___ Recorded information ___

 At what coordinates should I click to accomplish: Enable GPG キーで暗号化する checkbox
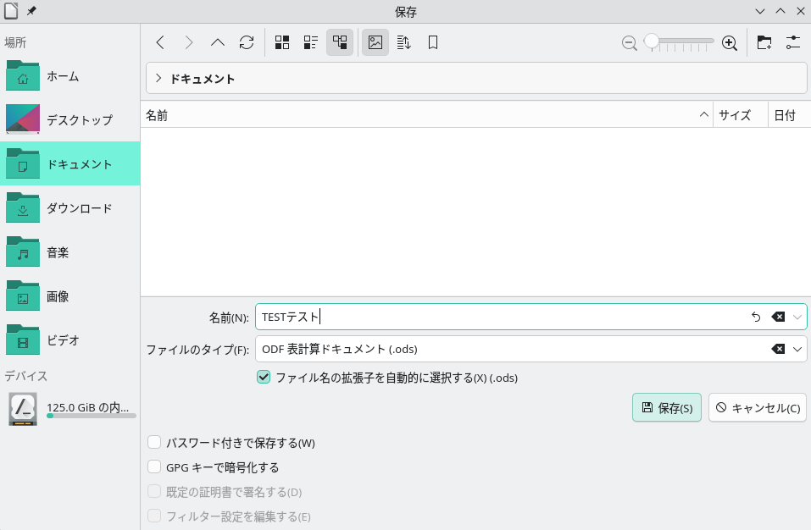tap(154, 467)
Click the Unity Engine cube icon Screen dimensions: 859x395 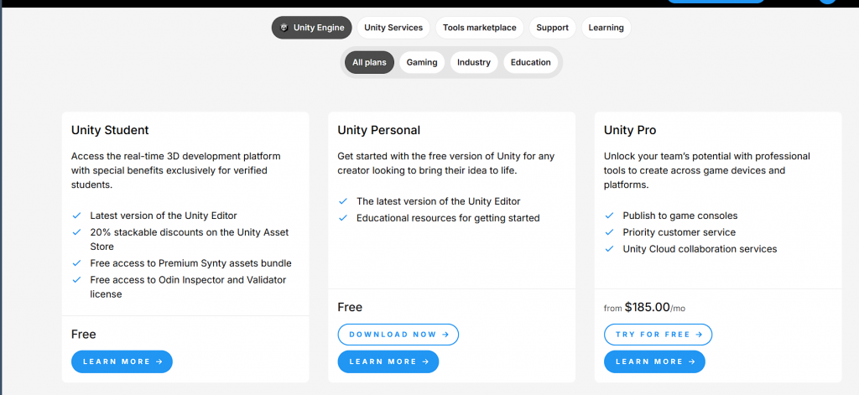tap(284, 28)
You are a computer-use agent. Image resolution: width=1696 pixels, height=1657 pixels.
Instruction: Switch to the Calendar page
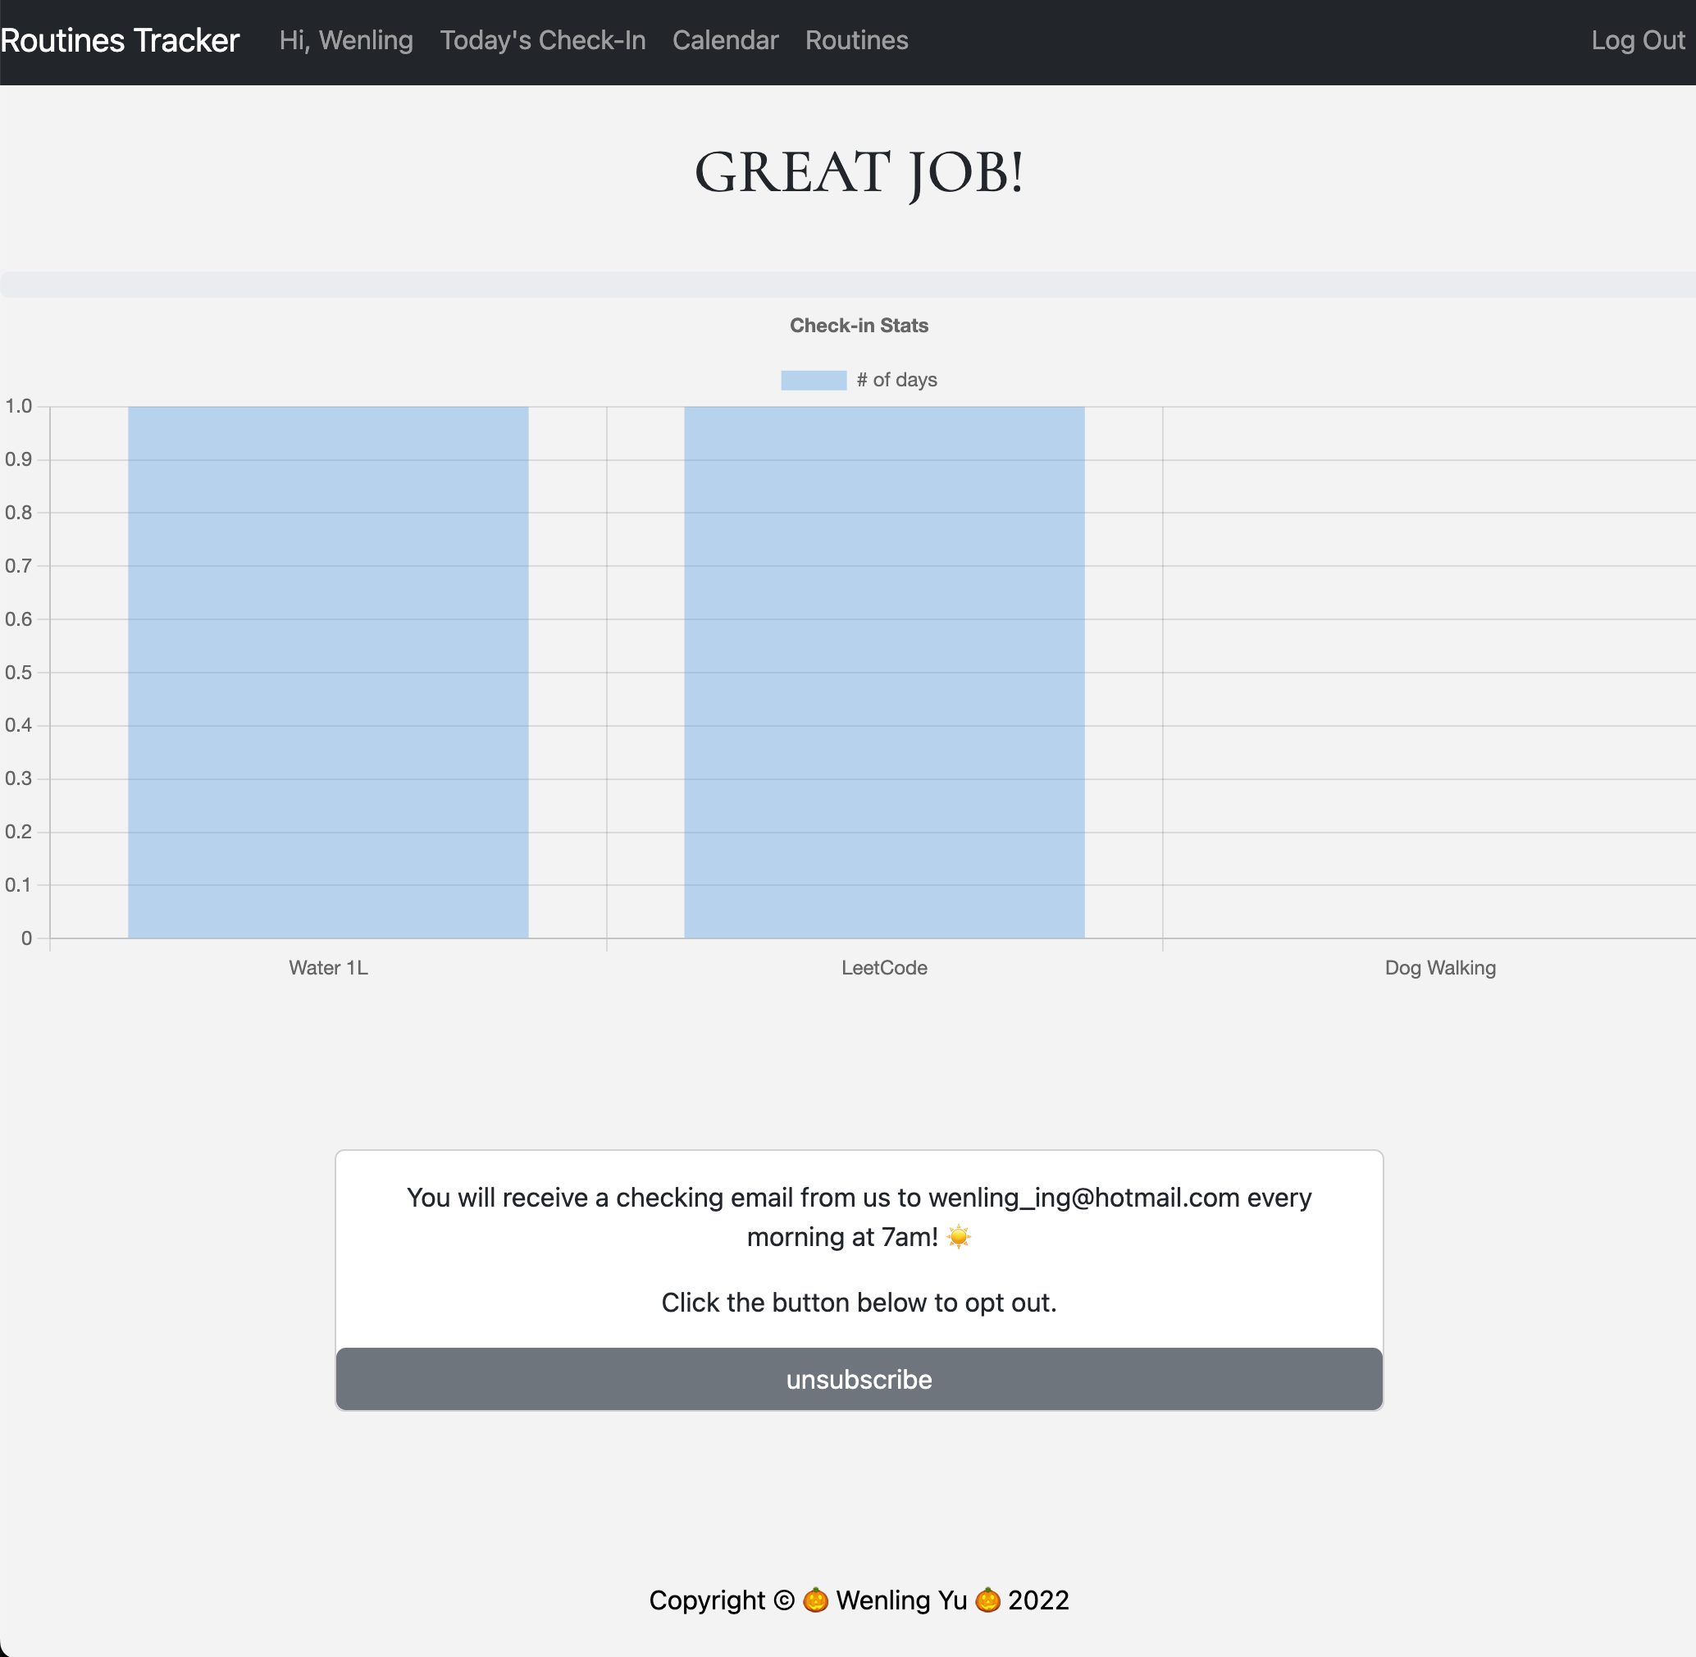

___

> What the exercise asks: Copy everything from the line containing "You are a computer-use" down to the end of the rows, with both ends included, and leave the pictures out of your answer.

> Right answer:
You are a computer-use agent. Image resolution: width=1696 pixels, height=1657 pixels.
Instruction: Switch to the Calendar page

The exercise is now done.